%%

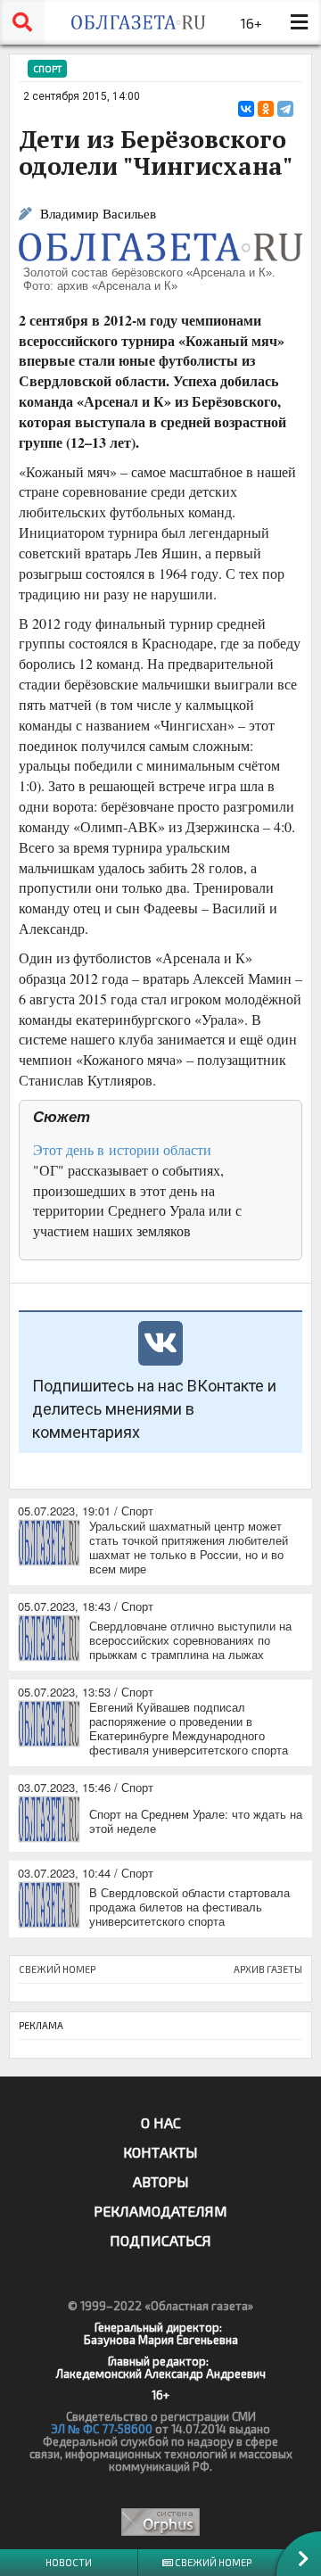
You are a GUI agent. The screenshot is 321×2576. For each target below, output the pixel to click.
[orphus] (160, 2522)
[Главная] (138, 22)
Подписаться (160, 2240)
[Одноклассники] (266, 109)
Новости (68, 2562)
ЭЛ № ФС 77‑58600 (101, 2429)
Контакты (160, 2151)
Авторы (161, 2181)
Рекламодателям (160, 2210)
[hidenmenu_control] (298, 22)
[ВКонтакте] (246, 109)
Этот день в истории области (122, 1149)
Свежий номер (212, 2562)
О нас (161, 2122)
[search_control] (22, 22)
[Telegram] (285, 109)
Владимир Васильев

%%

EXERCISE AIM |
Every line of the material must be returned verbatim, and pictures must be left behind.

RESULT FOR THIS EXERCISE |
You are a GUI agent. The screenshot is 321×2576. For each target below, output the pixel to click.
[orphus] (160, 2522)
[Главная] (138, 22)
Подписаться (160, 2240)
[Одноклассники] (266, 109)
Новости (68, 2562)
ЭЛ № ФС 77‑58600 (101, 2429)
Контакты (160, 2151)
Авторы (161, 2181)
Рекламодателям (160, 2210)
[hidenmenu_control] (298, 22)
[ВКонтакте] (246, 109)
Этот день в истории области (122, 1149)
Свежий номер (212, 2562)
О нас (161, 2122)
[search_control] (22, 22)
[Telegram] (285, 109)
Владимир Васильев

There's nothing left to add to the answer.